The first step is to install dplyr
in your console using install.packages()
and then using the library function to load it into your environment.
library(dplyr)
Now after this is completed, I will create a dataframe to use in this example. There will only be one variable called text
, but we will add more variables later on in the tutorial. To do this I will make a vectors and then make a data frame using the data.frame function.
text <- c("hello world I am cool", "hEllo there you are cool", "you are the coolest person I know")
df <- data.frame(text)
text |
---|
hello world I am cool |
hEllo there you are cool |
you are the coolest person I know |
The function mutate
allows you to add new variables onto a given data frame and the function grepl
returns a logical statement if a given word is present.
Let’s say we want to know if the word cool is in the text.
If we only want the word cool
and not coolest
we would need to have the query that we are searching for be “cool$” which means that we want the word to stop after the letter l.
The following code is used for the word “cool”:
df <- df %>% mutate(cool = as.integer(grepl("cool$", df$text)))
text | cool |
---|---|
hello world I am cool | 1 |
hEllo there you are cool | 1 |
you are the coolest person I know | 0 |
The result is that now there is a new variable called cool
in the data frame that is either 0 if the word cool shows up in the text and 0 if it does not. Since we used “cool$”, the word “coolest” does not count, therefore the value of the row is 0.
The following code is used if you are interested in if the word “cool” comes up anywhere:
df <- df %>% mutate(any_cool = as.integer(grepl("cool", df$text)))
text | cool | any_cool |
---|---|---|
hello world I am cool | 1 | 1 |
hEllo there you are cool | 1 | 1 |
you are the coolest person I know | 0 | 1 |
The result this time is that now there is another variable called any_cool
that has a value of 1 if the word cool shows up at all in the text, not accounting for if the word continues, and a 0 if it is not present at all. As you can see, the value is 1 for every row.

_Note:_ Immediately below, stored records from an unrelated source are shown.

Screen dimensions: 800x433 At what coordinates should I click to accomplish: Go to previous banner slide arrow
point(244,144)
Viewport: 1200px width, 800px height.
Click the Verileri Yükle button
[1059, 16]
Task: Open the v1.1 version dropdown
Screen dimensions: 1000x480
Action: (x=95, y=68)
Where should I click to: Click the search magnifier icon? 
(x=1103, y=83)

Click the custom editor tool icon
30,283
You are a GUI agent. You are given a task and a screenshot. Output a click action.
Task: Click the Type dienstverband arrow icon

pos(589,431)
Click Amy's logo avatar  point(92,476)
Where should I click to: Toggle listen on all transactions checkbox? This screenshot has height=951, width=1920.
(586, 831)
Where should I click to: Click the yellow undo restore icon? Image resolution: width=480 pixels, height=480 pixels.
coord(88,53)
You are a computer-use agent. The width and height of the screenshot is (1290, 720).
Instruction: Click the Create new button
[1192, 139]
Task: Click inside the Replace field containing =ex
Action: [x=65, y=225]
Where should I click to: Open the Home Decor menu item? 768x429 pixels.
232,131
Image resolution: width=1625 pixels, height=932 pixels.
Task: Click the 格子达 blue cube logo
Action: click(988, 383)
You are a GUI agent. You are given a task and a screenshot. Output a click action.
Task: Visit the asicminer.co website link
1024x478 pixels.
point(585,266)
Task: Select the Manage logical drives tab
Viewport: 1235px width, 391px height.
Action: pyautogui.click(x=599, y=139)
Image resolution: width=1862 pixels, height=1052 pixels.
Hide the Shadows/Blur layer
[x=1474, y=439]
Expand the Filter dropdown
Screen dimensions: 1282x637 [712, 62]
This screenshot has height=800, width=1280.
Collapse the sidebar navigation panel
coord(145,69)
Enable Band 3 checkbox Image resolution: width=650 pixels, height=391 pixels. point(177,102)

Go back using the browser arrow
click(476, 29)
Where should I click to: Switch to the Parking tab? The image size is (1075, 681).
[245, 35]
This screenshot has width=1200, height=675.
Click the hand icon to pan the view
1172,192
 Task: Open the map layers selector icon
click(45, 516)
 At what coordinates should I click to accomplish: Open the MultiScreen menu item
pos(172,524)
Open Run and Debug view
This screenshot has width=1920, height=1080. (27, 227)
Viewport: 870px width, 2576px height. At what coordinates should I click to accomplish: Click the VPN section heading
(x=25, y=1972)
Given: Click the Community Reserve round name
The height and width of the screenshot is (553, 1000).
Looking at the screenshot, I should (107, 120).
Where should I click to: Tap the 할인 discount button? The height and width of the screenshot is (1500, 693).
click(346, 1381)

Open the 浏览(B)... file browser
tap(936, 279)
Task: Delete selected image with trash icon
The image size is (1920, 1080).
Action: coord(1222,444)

For some text, words are either capitalized or not. Grep’s default is that it is cap-sensitive. To fix this issue, we can use the ignore.case
argument in grepl
.
First, we are interested in seeing if the word “hello” is in the text.
The following code is used:
df <- df %>% mutate(hello = as.integer(grepl("hello", df$text)))
text | cool | any_cool | hello |
---|---|---|---|
hello world I am cool | 1 | 1 | 1 |
hEllo there you are cool | 1 | 1 | 0 |
you are the coolest person I know | 0 | 1 | 0 |
As you can see above, the value for the new variable hello
is a 1 for the first row because the word is present, and a 0 for the second row because it is not present, but the value for the second row is 0 because there is a typo in the word hello. What if we want to have a 1 for that row.
This is where we use the ignore.case
argument.
df <- df %>% mutate(all_hello = as.integer(grepl("hello", df$text, ignore.case = TRUE)))
text | cool | any_cool | hello | all_hello |
---|---|---|---|---|
hello world I am cool | 1 | 1 | 1 | 1 |
hEllo there you are cool | 1 | 1 | 0 | 1 |
you are the coolest person I know | 0 | 1 | 0 | 0 |
Now, the second row has a 1 because we allowed any combination of capital letters to be counted setting ignore.case to TRUE.